After our chemistry class we then get to the chances of living systems arising. Yarus does a great job of getting around Fred Hoyle's analogy of tornados in a junkyard assembling a Boeing 747. This analogy has often been morphed into other comic forms and despite its original intentions has been leapt on by creationists as an argument against evolution. That it is a very poor analogy for evolution should rapidly become clear. After being reminded of the power of the inch-by-inch approach we next get a destruction of creationism, which paves the way for a molecular-biology primer leading to Crick's central dogma. Yarus is now in home territory and does a lovely job of describing RNA structure and function. Then we move on to test-tube evolution as pioneered by Sol Spiegelman, and subsequently developed as SELEX — Systematic Evolution of Ligands by Exponential Enrichment — by Joyce, Larry Gold and Jack Szostak. The fact that RNAs can be evolved to do lots of different things supports the purist view of the RNA world advocated by Yarus, but it doesn't prove it. How much better could all these jobs be done with ribonucleoproteins even if the protein components thereof were short, uncoded prebiotic products? Or, indeed, RNA in the presence of small inorganic or organic catalysts.

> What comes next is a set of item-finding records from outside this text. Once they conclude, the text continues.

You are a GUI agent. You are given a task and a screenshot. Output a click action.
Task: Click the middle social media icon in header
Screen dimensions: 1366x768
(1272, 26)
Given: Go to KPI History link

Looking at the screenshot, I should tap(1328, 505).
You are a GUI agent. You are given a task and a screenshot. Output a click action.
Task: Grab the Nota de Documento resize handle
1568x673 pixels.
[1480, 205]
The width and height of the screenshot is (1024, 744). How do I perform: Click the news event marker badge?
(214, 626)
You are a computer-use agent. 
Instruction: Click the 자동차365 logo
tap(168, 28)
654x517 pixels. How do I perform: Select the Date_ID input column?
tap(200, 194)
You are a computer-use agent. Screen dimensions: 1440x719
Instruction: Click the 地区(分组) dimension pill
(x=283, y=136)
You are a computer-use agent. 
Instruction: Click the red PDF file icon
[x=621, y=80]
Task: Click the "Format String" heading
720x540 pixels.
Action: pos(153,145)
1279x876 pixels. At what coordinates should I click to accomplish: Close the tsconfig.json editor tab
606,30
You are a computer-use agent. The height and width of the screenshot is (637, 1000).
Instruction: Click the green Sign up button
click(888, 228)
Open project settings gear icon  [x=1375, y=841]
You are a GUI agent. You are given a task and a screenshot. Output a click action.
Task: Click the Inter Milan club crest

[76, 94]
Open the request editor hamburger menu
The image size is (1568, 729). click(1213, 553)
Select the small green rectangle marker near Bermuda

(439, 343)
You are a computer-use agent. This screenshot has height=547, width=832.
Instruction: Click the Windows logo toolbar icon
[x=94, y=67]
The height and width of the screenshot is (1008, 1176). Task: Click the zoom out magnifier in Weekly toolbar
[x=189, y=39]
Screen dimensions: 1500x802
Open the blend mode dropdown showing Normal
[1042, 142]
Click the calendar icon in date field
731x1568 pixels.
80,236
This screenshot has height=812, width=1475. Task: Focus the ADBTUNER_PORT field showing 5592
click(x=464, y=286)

If we accept the purist view for a moment, we now have RNA-world organisms, or ribocytes, which, we are told, are jokingly referred to as ribosaurs by Peter Moore — good joke, great concept! Finally we move towards the mystery of the evolution of genetically coded protein synthesis. Yarus and his group have been significant contributors in showing experimentally that RNA can separately catalyse all of the reactions needed, and this provides a pretty good partial answer to the 'how' part of the big question if not the 'why' part. What a magnificent challenge it is for chemists to understand — and maybe even rerun — the molecular events that led to the evolutionary gold that Crick first caught a glimpse of!

So, should you buy this book and read it? Yes — if you have any interest in molecular evolution you will be enlivened, informed and amused. Will you get definitive proof of the RNA world? No — as Elvis Costello said, it's 'still too soon to know'!

On our bookshelf

Organotransition Metal Chemistry: From Bonding to Catalysis

  • John Hartwig
UNIVERSITY SCIENCE BOOKS: 2010. 1160 pp. $134.50.

This book provides a thorough coverage of the field of organotransition-metal chemistry. Beginning with the foundations of the topic in bonding and moving on to its application in catalysis, the book builds on the foundation established by the classic text in the field (by Collman, Hegedus, Norton and Finke) and includes the most important developments of the past 20 years.

The book contains a wealth of many clear diagrams that will make it suitable as a teaching source. The extensive referencing also allows the book to be used as a go-to reference — even for experienced practitioners in the field. It could find a place on the bookshelves both of the chemists who perform research directly in this field, and those who depend on its developments.